[STUDY MATERIAL Boundary: Start]

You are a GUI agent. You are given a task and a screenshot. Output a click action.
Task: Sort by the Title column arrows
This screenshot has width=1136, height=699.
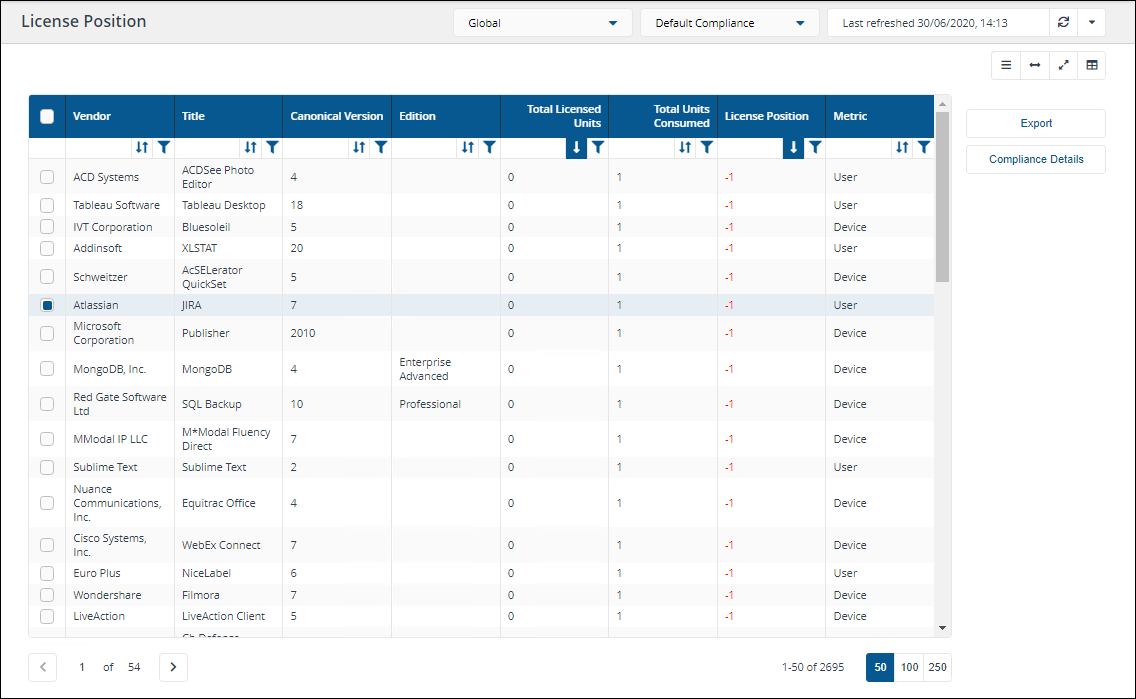pos(250,147)
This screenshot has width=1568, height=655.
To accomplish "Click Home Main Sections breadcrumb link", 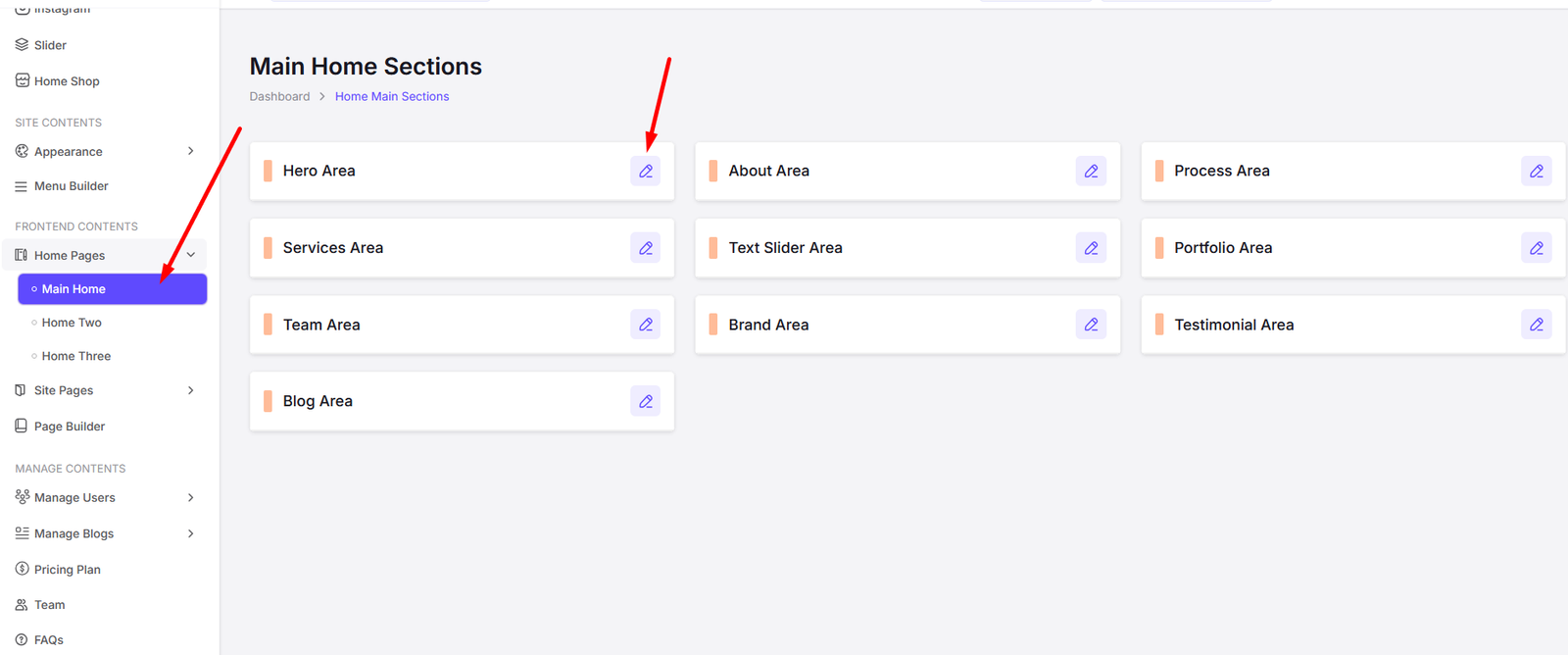I will click(x=392, y=96).
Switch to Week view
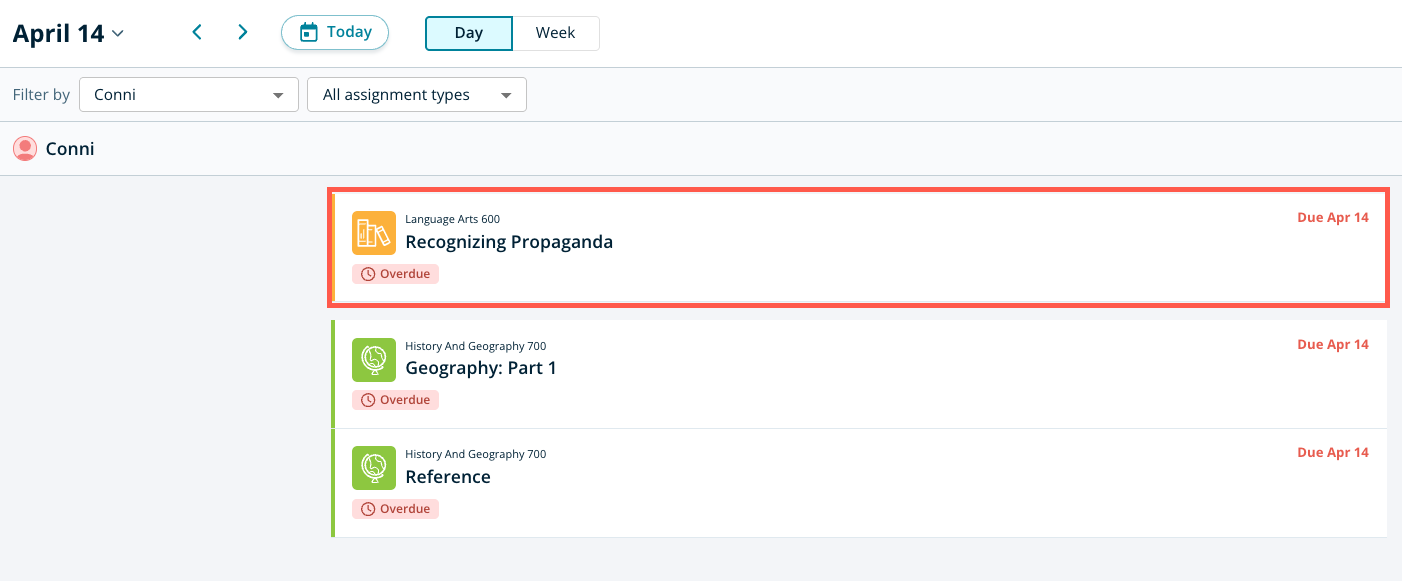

[STUDY MATERIAL Boundary: End]

- **ACTIVITY**
Exactly the lines from the start of the entries above through the line with "This screenshot has width=1568, height=655." should be reproduced, and nothing else; drop the pictures.

- **FINISHED TASK**
You are a GUI agent. You are given a task and a screenshot. Output a click action.
Task: Sort by the Title column arrows
This screenshot has width=1136, height=699.
pos(250,147)
This screenshot has width=1568, height=655.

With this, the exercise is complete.